First published on NZ Techonverse

These days a lot of people are less inclined to have a traditional “landline” phone as Spark will still charge around $30-40 a month to keep providing the service which may be used relatively infrequently. As Chorus are planning to eventually turn off their old copper network in favour of fibre, everyone will sooner or later be pushed onto using internet based services. However, you can already get these services and at a much cheaper price than Spark. We have used an IP phone over an internet connection for many years and currently pay only 2 to 3 cents per minute to make national calls, 19 cents per minute to call mobiles and various rates for international calls (although we make very few of these) and no charge at all for incoming calls. There are no monthly charges on this plan, all we need to do is keep a credit on our account to pay for any call charges we incur. We also need to purchase our own IP phone, which costs about $100.

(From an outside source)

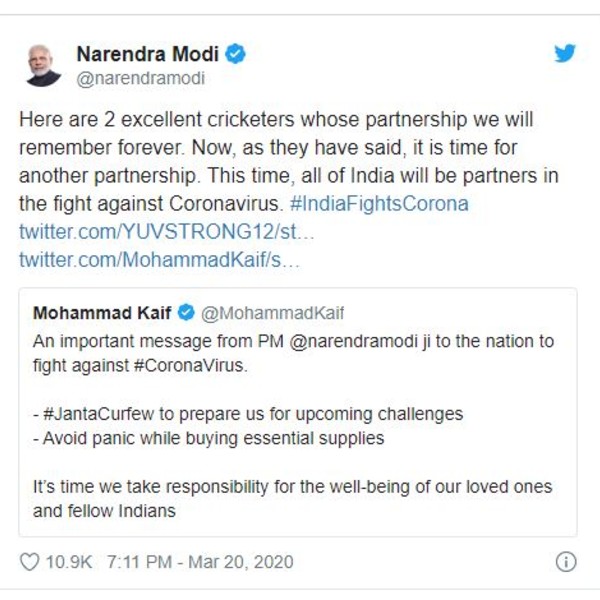
Task: Like the tweet with heart icon
Action: click(30, 561)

We have kept a “landline” IP phone for a number of reasons, including:

  • Keeping our mobile number private for only a select group of people and being able to give out our VOIP phone number.
  • Being able to plug a good quality headset into the IP phone and therefore, if we are placed on hold whilst making a call through a call centre, we can keep working on a computer while waiting for the call to go through.
  • Having an alternative to our mobile phone if it goes flat or there is some issue on the cellular network.
  • Having advanced capabilities that are easy to configure. If a voicemail message is left, it will be emailed to us and pop up on our computer screen. Another useful capability is to stop the phone ringing during the night and take a message from the caller during those times.
  • The phone can be connected over a regular computer wireless network (handy if we need it to be used somewhere that we can’t get cable to). We use this capability at home because our entire home network works over a wireless link from another building next door. We used to do school IT and ran phones over wireless links to a number of sites where there was no internet cable.

There are plenty of manufacturers of IP phones out there. We advise that you purchase an IP phone from scratcj. Whilst it is possible to adapt an old analogue phone using a plug-in adapter, this requires additional configuration steps that may be difficult to achieve. We also recommend against plugging an old analogue phone into a port on your fibre modem (many do provide this service). The main reason we suggest buying an IP phone rather than adapting an old analogue phone is you will get a better quality service. However, cordless IP phones tend to cost a lot more than cordless analogue phones, so if you are looking to keep costs down, you would have to accept the relative inconvenience of a corded IP phone. The other caveat is that an IP phone needs to have power supplied to it and needs to be plugged in all the time to supply power. It won’t be able to receive power from the phone line like old corded analogue phones can. We prefer Yealink phones.

So once you have the phone, you need a cloud PBX service to connect to. Some ISPs offer their own services. For use both and home and for requirements of customers when we were doing professional IT support, we have used 2talk, which is a division of CallPlus. They have a very reliable service, and the call prices we quoted above are their current plan charges. Their service scales from people with single lines like home users, to commercial users with their own internal PBX system who require SIP trunks. They have a web based setup that allows you to configure up your connection in a web browser. On the cheapest plan (no monthly charges) you get a phone number that starts with 028 and there will be a small charge for people to call you. The next step up is $10/month for a local number where people don’t pay anything to call you, and where you get allocated free minutes for outgoing calls. Still a lot cheaper than Spark.

So anyway we hope that in this article, we have given you a cost effective alternative to Spark that lets you keep a “landline” phone in your house.